§ EXCERPT TO READ
*****
Another example is Jephthah. Jephthah
vows to sacrifice to the Lord whatever meets him first upon
retuning from a military victory –it is his only child, his
own daughter, who is the first to meet him. As John Wesley
comments, Jephthah then fulfils this vow in much the same way
as Samuel’s parents, offering up his daughter to spend her
life in service to God.[5]
Vows are important. They aren’t trivial.
God takes them seriously. Another example from the Bible about
how seriously God takes vows, oaths and covenants is the
Gibeonites. Remember them? Moses, as the representative of
Israel, is told by God to wipe out the
inhabitants of Canaan, which
the Gibeonites are (Deuteronomy 7:1-6; 20:16-18). Joshua then,
as the next representative of
Israel, is tricked into
making a competing covenant before God to spare the Gibeonites
(Judges 2:2, Joshua 9). God holds the Israelites accountable
to both of these covenants (Joshua 9:15): the one to wipe out
the Gibeonites and the one to spare them; the one He commanded
and the one that He forbade. Israel suffers
the consequences of breaking both covenants even though they
are opposed to each other (cf. Joshua 9, Judges 2, 2 Samuel
21).[6]
God doesn’t release us from our covenants just because we
disobey them (Numbers 6; Judges 2:1; Romans 3:3-4, 7:2; 1
Corinthians 7:10-14; Luke 16:16-16; Mark 10:1-12; Matthew
5:32, 19:9).[7]
The making and taking of oaths, vows and covenants is a very
serious matter; therefore,
Numbers 30:1-2,
“Moses said to the heads of the tribes of Israel: ‘This
is what the Lord commands: When a man makes a vow to the Lord
or takes an oath to obligate himself by a pledge, he must not
break his word but must do everything he said.”
But is this really so? Is there not a time when we may be
released from a rash vow or an oath made without thinking? Are
there not some incidents when our word isn’t actually our
bond? Are there not times when we can renege on an oath, a vow
or a covenant made with or before the Lord? Numbers 30 does
actually seem to allow some
exceptions
to the principle of keeping of one’s word - sort of.
Numbers 30:3-5 records one possible exception:
When a young woman still living in her father’s household
makes a vow to the
Lord
or obligates herself by a pledge
and her father hears about her vow
or pledge but says nothing to her, then all her vows and every
pledge by which she obligated herself will stand. But
if her father forbids her when he hears about it,
none of her vows or the pledges by which she obligated herself
will stand; the
Lord
will release her because her father has forbidden her.
Numbers 30:6-8 records another possible exception:
If she marries after she makes a vow or after her lips utter a
rash promise by which she obligates herself and her husband
hears about it but says nothing to her, then her vows or the
pledges by which she obligated herself will stand. But if her
husband forbids her when he hears about it, he nullifies the
vow that obligates her or the rash promise by which she
obligates herself, and the Lord will release her.
*****
§ GIVEN DATA

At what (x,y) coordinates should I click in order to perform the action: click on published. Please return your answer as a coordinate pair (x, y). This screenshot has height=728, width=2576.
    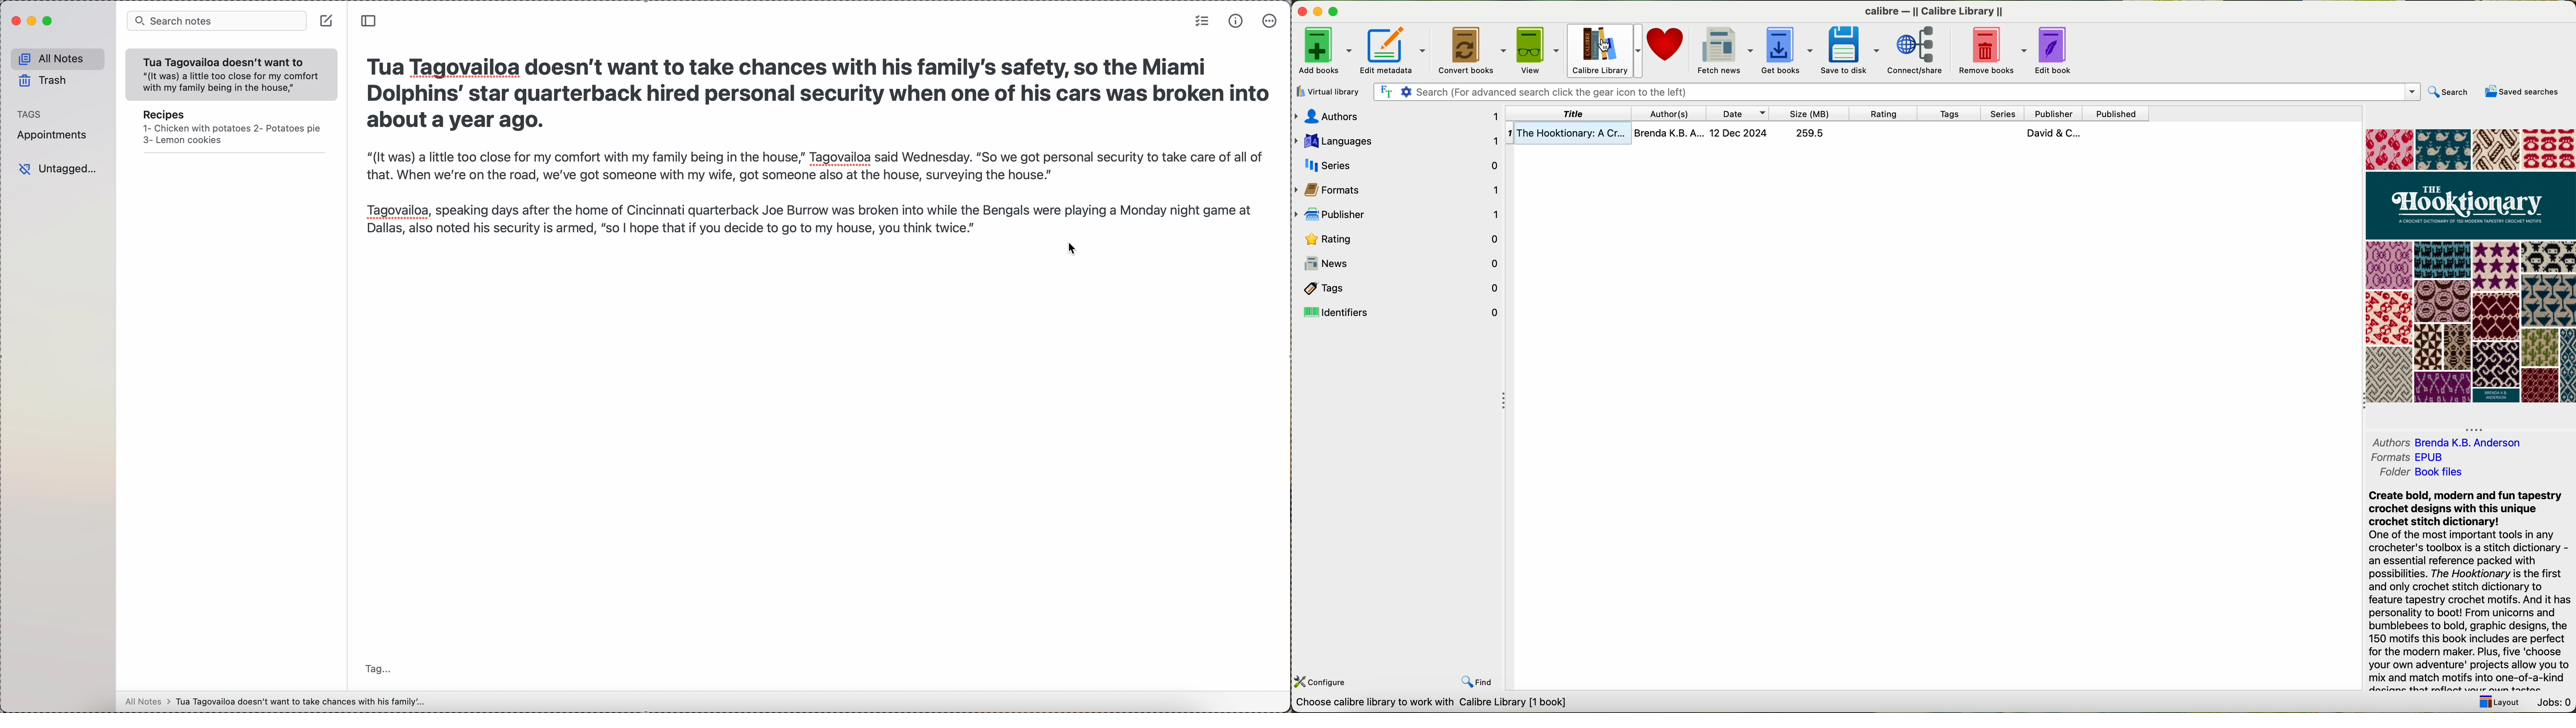
    Looking at the image, I should click on (2119, 112).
*****
§ PROBLEMS AND TASKS
(1) In the passage on vows, which verses of Numbers 30 record the exception for a young woman still living in her father's household?
(2) Repeat word for word the part of the passage on vows that begins at "But is this" and stops after "word - sort of.".

§ RESPONSES PER TASK
(1) Numbers 30:3-5

(2)
But is this really so? Is there not a time when we may be
released from a rash vow or an oath made without thinking? Are
there not some incidents when our word isn’t actually our
bond? Are there not times when we can renege on an oath, a vow
or a covenant made with or before the Lord? Numbers 30 does
actually seem to allow some
exceptions
to the principle of keeping of one’s word - sort of.